● **What to do**
For this exercise, please reproduce the records below word for word, from the first line through the line with "Given: Open more".

(Collected data)
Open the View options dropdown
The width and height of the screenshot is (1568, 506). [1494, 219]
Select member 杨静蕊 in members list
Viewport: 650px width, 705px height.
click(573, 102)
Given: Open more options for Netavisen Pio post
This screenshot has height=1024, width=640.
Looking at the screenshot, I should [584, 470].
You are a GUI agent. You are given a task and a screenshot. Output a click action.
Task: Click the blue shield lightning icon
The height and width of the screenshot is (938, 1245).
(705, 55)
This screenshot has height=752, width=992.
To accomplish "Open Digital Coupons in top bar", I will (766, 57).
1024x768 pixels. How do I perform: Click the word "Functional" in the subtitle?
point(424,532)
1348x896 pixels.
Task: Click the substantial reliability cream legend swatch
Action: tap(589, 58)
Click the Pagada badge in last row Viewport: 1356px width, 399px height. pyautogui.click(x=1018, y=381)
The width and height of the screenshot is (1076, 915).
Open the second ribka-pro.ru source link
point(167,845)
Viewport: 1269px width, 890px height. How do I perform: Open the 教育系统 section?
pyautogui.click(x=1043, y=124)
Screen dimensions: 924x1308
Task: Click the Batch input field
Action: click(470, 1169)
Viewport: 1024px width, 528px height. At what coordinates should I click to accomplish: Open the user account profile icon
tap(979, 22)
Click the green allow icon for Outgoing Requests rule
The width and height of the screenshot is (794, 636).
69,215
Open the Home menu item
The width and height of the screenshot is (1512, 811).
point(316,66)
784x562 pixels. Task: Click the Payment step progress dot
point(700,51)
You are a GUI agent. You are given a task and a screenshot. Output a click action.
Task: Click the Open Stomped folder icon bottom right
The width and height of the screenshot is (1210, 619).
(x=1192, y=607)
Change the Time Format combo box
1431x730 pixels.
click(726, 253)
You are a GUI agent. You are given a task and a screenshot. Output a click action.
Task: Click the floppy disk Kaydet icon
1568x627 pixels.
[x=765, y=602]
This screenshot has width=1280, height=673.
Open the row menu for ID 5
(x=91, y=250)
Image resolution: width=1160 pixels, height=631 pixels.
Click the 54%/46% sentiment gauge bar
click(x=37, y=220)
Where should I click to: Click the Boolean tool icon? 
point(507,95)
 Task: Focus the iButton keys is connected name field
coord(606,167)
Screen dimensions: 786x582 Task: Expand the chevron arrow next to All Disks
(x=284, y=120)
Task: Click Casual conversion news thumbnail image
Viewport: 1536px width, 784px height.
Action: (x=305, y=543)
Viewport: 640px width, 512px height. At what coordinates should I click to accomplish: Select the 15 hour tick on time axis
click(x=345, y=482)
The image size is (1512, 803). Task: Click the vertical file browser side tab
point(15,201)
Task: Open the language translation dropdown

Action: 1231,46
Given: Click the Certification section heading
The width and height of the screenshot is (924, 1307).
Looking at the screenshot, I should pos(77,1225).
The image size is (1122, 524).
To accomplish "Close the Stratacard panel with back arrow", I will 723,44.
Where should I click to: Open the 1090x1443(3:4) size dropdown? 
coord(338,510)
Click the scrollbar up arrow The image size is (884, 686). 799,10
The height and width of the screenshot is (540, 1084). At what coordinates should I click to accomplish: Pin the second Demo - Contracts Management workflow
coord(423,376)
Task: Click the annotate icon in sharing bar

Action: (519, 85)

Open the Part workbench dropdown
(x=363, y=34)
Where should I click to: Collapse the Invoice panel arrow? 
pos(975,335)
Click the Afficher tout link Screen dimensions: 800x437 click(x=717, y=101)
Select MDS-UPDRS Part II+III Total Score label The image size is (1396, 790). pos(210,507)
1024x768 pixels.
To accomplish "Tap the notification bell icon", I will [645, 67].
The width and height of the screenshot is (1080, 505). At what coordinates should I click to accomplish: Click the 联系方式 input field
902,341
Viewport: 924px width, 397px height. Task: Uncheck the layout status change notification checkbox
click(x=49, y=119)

● **Result of the task**
Open the View options dropdown
The width and height of the screenshot is (1568, 506). [1494, 219]
Select member 杨静蕊 in members list
Viewport: 650px width, 705px height.
click(573, 102)
Given: Open more options for Netavisen Pio post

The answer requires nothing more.